The Rockets' focus, though, is clearly fixed on the matter at hand. They've signed the mammoth Dexter Pittman to fill Smith's vacated roster spot for the sake of postseason depth. In basketball terms, this is an unequivocal downgrade; Pittman's sheer size allows him to be a more viable post player than Smith, but he still isn't as effective around the basket overall, doesn't rebound as well and does little more than take up space defensively. Yet because he is healthy and Smith is not, Pittman can give today's Rockets a bit more security through their playoff run. The need for that security is heightened with Dwight Howard nursing an ankle strain, apparently to such a degree that Houston would waive a perfectly useful player to address it.

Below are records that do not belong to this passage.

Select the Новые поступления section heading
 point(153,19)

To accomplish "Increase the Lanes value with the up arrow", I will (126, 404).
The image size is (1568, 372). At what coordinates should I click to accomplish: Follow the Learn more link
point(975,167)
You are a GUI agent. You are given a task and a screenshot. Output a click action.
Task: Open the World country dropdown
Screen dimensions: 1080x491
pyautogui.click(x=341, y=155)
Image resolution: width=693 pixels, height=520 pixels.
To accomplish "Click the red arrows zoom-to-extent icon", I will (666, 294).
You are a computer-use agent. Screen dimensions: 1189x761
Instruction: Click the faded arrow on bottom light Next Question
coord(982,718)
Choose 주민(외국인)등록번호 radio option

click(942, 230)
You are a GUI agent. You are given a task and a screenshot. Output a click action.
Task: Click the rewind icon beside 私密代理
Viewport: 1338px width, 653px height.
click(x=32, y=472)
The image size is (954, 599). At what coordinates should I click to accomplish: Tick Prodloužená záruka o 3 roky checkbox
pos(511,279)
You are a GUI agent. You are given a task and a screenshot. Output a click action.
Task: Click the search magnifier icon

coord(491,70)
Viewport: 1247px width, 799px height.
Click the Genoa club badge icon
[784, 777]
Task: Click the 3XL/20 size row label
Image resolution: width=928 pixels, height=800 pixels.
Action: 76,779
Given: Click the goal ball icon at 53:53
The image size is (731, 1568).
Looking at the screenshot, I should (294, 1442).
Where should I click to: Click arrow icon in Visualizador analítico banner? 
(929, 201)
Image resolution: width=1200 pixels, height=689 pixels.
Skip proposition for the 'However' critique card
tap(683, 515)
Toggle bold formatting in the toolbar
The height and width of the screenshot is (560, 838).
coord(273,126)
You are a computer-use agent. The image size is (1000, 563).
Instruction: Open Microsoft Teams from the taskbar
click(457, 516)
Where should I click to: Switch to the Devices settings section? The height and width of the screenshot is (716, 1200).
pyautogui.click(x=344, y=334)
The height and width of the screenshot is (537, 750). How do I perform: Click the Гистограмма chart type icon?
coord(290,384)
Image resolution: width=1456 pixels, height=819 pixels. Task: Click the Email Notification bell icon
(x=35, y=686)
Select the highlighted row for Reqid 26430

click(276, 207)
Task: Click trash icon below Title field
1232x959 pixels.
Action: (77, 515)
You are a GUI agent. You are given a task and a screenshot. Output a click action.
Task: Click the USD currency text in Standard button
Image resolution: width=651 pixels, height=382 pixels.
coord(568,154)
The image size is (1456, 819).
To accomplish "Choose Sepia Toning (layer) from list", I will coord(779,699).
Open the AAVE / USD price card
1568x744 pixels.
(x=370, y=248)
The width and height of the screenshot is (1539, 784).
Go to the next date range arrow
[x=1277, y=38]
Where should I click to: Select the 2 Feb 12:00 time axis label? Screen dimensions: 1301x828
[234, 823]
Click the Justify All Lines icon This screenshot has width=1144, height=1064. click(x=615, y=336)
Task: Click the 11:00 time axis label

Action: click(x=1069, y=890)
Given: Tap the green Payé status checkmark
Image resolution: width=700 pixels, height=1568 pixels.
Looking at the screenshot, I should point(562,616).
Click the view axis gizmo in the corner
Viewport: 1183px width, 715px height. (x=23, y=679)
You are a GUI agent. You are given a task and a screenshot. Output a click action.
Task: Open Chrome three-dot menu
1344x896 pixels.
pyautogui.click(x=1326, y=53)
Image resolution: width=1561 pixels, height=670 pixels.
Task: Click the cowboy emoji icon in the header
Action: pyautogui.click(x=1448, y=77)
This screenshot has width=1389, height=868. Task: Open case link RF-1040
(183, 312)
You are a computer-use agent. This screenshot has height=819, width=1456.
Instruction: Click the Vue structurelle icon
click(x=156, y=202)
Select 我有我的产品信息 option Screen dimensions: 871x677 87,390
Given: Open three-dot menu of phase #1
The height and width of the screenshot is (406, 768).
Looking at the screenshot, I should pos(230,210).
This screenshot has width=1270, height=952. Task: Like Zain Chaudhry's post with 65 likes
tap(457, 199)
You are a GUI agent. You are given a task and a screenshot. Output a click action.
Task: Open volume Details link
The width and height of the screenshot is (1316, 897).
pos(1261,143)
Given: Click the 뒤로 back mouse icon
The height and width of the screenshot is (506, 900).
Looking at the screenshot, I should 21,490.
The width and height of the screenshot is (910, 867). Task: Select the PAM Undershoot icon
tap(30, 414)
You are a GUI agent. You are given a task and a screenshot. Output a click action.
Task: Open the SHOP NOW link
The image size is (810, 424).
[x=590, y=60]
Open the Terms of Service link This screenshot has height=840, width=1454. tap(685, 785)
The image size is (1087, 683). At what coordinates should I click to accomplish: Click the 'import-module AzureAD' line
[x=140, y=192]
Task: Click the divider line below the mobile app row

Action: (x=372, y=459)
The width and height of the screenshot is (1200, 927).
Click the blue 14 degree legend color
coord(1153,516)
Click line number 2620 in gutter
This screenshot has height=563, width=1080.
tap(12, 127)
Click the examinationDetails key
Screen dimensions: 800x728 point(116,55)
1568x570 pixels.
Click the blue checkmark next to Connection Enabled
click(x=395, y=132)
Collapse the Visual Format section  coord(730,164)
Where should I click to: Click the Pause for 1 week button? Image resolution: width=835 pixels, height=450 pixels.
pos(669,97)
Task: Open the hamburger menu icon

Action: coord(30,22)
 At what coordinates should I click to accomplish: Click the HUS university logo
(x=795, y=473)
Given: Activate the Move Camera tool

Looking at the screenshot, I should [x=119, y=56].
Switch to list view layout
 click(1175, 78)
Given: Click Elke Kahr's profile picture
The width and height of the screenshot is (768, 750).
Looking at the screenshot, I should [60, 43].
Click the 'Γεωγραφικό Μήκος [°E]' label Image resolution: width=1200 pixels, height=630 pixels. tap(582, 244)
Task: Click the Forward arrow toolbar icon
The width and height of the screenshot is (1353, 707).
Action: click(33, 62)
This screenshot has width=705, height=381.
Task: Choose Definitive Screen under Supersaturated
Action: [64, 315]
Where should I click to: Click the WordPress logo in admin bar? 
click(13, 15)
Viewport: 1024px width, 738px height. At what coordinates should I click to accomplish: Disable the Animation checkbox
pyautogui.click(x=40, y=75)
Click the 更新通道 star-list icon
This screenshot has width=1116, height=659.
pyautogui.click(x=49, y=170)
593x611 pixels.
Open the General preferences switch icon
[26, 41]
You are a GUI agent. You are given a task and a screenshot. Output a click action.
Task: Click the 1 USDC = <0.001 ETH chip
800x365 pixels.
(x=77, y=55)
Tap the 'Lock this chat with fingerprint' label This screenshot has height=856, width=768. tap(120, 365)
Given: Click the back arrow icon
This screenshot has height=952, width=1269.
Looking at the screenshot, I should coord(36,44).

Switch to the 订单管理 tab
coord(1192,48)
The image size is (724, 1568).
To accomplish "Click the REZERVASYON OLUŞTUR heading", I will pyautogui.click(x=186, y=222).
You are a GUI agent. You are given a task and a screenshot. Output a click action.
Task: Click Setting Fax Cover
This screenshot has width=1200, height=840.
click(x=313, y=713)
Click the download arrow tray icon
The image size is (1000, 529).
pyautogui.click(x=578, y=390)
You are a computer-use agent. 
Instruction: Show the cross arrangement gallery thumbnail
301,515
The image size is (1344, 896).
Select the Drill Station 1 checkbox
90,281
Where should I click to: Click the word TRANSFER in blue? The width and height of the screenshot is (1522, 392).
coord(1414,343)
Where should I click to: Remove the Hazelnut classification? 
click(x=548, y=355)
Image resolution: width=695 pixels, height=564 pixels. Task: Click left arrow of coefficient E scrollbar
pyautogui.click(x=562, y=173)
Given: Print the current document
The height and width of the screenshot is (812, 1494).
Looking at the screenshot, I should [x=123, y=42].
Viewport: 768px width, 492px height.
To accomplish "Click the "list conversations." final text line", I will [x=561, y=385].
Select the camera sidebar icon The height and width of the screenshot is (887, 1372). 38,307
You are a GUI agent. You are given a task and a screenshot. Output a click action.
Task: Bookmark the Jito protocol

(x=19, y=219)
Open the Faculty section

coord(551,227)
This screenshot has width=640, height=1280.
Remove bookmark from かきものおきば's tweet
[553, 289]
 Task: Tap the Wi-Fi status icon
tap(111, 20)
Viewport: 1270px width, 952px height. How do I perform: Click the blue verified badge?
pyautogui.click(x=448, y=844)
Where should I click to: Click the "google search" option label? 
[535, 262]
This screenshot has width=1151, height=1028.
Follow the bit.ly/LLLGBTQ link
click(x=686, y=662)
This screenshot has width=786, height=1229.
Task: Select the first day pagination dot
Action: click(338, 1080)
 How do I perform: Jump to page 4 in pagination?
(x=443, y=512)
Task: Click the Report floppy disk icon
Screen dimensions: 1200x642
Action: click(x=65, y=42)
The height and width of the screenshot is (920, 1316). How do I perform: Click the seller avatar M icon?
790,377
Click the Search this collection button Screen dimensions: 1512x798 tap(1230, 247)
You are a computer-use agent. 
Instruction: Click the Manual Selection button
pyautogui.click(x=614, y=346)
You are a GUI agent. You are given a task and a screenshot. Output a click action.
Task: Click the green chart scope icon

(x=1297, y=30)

Still, it's hard to imagine a scenario in which Pittman really makes a discernible difference for Houston. He's a large body to throw in the way of some opposing big man, though even in Pittman's most favorable matchups it might behoove the Rockets to play smaller and more flexibly as a counter. By signing Pittman the Rockets at least have the option to trot out another conventional center if need be, though the conditions leading to that need would seem to dwarf his potential contributions.

Keeping Smith, on the other hand, might not have served any purpose this season, but it would have allowed Houston to retain his Bird rights -- thereby protecting the Rockets through Smith's restricted free agency. Had Houston gone that route, any formal offer Smith received this summer would have been subject to the Rockets' ability to match its terms. In a sense, Smith could only leave in free agency with Houston's consent -- a privilege that could well have paved the way for his re-signing with the Rockets.

That possibility is all but off the table now that Smith has been released, especially since it is a virtual certainty that Smith will soon be claimed off waivers. The waiver process in the NBA is essentially an agreement to pick up responsibility for a prematurely terminated contract where the previous team left off; the terms of the deal remain unchanged in salary and specifics, which in some cases can make a waiver claim cost-prohibitive. No team jumped at the opportunity, for instance, to pay Glen Davis $6.6 million next season after he was cut loose by the Magic. Smith is a very different case in that he makes only the minimum salary and is a more useful player than most fringe types released around this time of year.

Rarely do we see so useful a big man thrown to the scrap heap. If nothing else, Smith has proven his worth as an NBA rotation player through his work as a catch-and-finish option and an active defender -- the combination of which doesn't often come at such an affordable price. Some other NBA team (likely a losing one, as lesser record determines waiver priority) will recognize that and pick Smith up in short order, if only for the easier track through Smith's upcoming free agency.